The code to support this article is available here.
Reader Level: Needs to have an amateur's level knowledge of programming in Python and neural networks. The article explains how to setup simulator and collect data.
Note: The objective of this article and code is to go over training, designing and development of a network to predict steering angles. The article does not touch other aspects i.e. Flask app, parameters concerning the simulator and communication between Flask and simulator, the article considers these as a large black box.
- Udacity Self Driving Car Simulator: Get the appropriate version, the screenshots in this article are from Windows.
- Setup a virtual environment using the requirements.txt from the repo, you may require a GPU for faster training and responsive inference during runtime.
Theory —Behavioral Cloning Neural Network
The neural network laid out here has the capacity to predict the steering angle using a frame from the front camera of the car.
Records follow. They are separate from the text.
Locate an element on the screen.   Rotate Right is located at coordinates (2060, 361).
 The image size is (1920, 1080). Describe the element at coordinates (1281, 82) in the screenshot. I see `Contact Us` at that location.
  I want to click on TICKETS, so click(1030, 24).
The objective of Cropping2D is to crop the input image to segment out the road from the entire frame to help the network focus on road section only. The goal of convolutional layers is to extract and learn features which shall activate respective neurons in the following layers. The job of the dropout layers is to reduce the complexity of the model with the goal of preventing overfitting while dense layers reduce the dimensions of the network in a stepwise manner to a single regression-based steering angle.
The training data will consist of images and corresponding steering angles. We will be collecting training image data using the simulator. The goal is to collect data of good driving behavior.
Start the simulator with appropriate settings based on your screen resolution and system configuration. Note, you have to record data as well so plan on having resources available even with the simulator running.
Clicking on Record button pops a dialog box asking you where you would like to save the data. It is recommended you save within the downloaded repository for simple and relative access during program runtime. Now, drive around the track while making sure the car does not leave the track and always centered. Thus, making sure that the data being collected represents good driving behavior.
Click on Pause button to end the data collection phase. The simulator will replay the entire driving session again while displaying a percentage of total data that is being saved. Once the simulator has replayed the entire session and collected the data, the simulator returns to where you had asked it to pause. You may now close the simulator.
The heart of behavioral cloning here is the architecture of the network. A good architecture coupled with good data shall determine whether the car will remain on the track or not during autonomous mode.
The theory behind network has already been discussed. The network is developed in model.py and consists a generator function to feed images to the network in batches in case the entire data does not fit in the memory. The generator also includes code to function as an augmentation engine which helps to include images from left and right camera along with a correction angle, thus allowing them to be used for training as though viewed from the center camera.
Once the training is complete, the code shall export a trained model. The saved model file can be used for inference.
The parameters laid out during training are a batch size of 32, number of total epochs being 1 (can be increased with more data) and uses Adam optimizer.
Note: The amount of data that was used to train the demo model in the repository was very brief and the parameters were laid accordingly. As a result you may observe in the video (at the end of this article) that the car swerves outwards while maneuvering difficult curves.
The objective of drive.py is to load the trained model, save images from an inference run and handle the Flask app which is used as a communication mechanism between the model and simulator.
In order to begin an inference session:
Execute the drive.py with path where model is saved as an argument, wait for the model to load and Flask app has been initiated.
Start the simulator and initiate autonomous mode. If step 1 has successfully completed and the socket to communicate model output with the simulator has been setup then you shall see the car drive by itself around the simple track.